Maj. Gen. Akram Rajoub, governor of Jenin, told Arab News that an atmosphere of pain, anger and sadness has overwhelmed the city due to the actions of the Israeli army, which “violates Palestinian lands and commits cold-blooded killing.”

He told Arab News that 54 Palestinians had been killed in Jenin since the beginning of this year.

Most of them were not involved in stone-throwing incidents, and they were not armed. Dozens were wounded, and many others have been detained.

“This is targeted killing and systematic state terrorism against the Palestinians,” the governor told Arab News.

Israeli armed forces issued an alert for expected rocket fire from Gaza toward Israel following the murder of the Jenin Brigade commander in Thursday’s early morning raid.

The Wall and Settlement Resistance Commission said that Israeli security authorities and settlers carried out 833 attacks against Palestinians during November.

It said the aggressive acts ranged from direct assaults on citizens to vandalism, land razing, the confiscation of property and more.

The attacks were concentrated in the Ramallah governorate with 170 attacks, followed by the Hebron governorate with 140, then the Nablus governorate with 111, said the commission.

In another development, Israeli authorities have decided to deport Palestinian prisoner Salah Al-Hamouri from East Jerusalem to France after the expiration of his detention on Sunday, Dec. 4.

Israelis arrested Al-Hamouri on March 22, and since then, he has been under administrative detention with no trial or known charge.

Human Rights Watch has called on the Israeli authorities to free Al-Hamouri and cancel their decision to deport him.

Activists said that Palestinian human rights defender Al-Hamouri “is at imminent risk of deportation” after Israel’s Supreme Court rejected on Nov. 30 an appeal against the Interior Ministry’s decision to revoke his Jerusalem residency status on the grounds of “breach of allegiance.”

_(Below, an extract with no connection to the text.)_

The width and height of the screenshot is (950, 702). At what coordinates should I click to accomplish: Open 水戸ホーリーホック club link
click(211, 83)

This decision leaves Al-Hamouri with no legal status in Jerusalem. He will thus likely be deported on Sunday to France, as he also has French citizenship, human rights activists said.

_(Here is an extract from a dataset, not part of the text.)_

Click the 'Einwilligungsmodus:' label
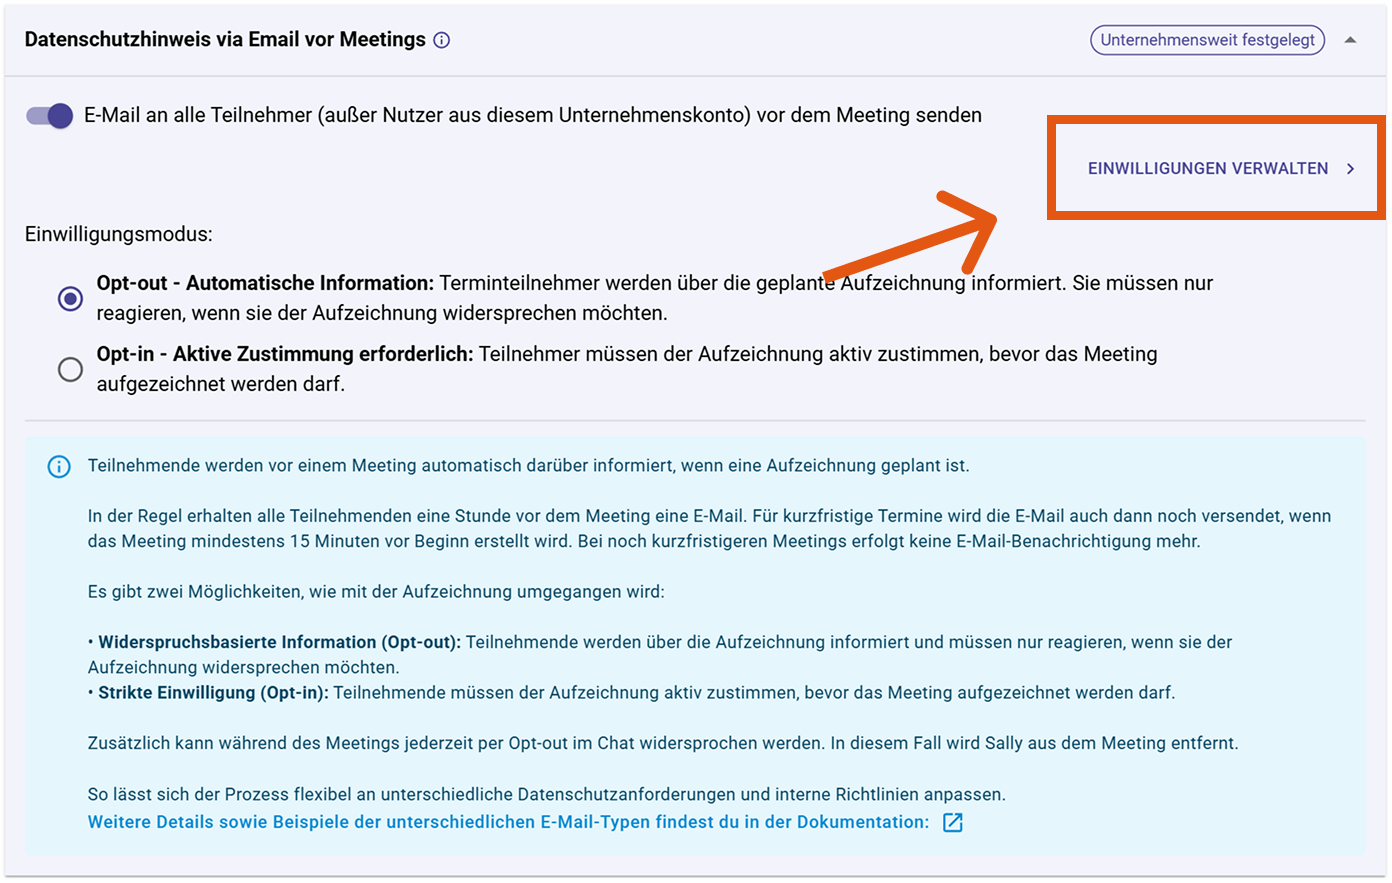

“Salah Al-Hamouri’s case illustrates so many of the restrictive measures Israel is employing against Palestinians, including human rights defenders,” Jessica Montel, executive director of human rights organization HaMoked, told Arab News.

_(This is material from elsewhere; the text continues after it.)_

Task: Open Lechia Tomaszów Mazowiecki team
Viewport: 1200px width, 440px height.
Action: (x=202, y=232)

Among these are the “invasive surveillance technology, the criminalization of human rights organizations, the use of administrative detention, and the revocation of Jerusalem residency,” she said. “This is outrageous.

“As a member of the indigenous population of Jerusalem, Al-Hamouri owes no allegiance to the state of Israel. The fact that his residency was revoked largely based on secret evidence only exacerbates the injustice.”

Hassan Al-Hamouri, 66, father of Salah Al-Hamouri, told Arab News that the Israeli police summoned him on Nov. 29 and asked him not to raise Palestinian flags when receiving Salah on Sunday and not to organize official receptions.

He also said that the number of those receiving him should not exceed 20 at his house. 

Following this, Salah’s lawyer, Leah Tsemel, tried to talk to the police officer to find out what happened, but he refused to inform the lawyer anything.

The family later learned that Salah would be deported to France if he was released from Hadarim prison on Sunday.

Israeli authorities had previously deported Salah’s wife, who was pregnant in 2016, to France.

Palestinian human rights activists are concerned about Israel’s resumption of the deportation policy against Palestinians after it had been halted for many years.

Qadura Faris, head of the Palestinian Prisoners Club, told Arab News in a phone interview that deportation is the “harshest deterrent punishment practiced against Palestinian prisoners and citizens.

“Al-Hamouri is not accused of practicing violent acts against Israel, but rather he is a human rights activist and an administrative detainee without a specific charge. If such a person is expelled, what about the rest of the Palestinian prisoners?” 

Activists say 4,700 Palestinian prisoners are in Israeli prisons, while the number of Palestinians detained in the West Bank, East Jerusalem, and the Gaza Strip has reached 6,300 since the beginning of the year.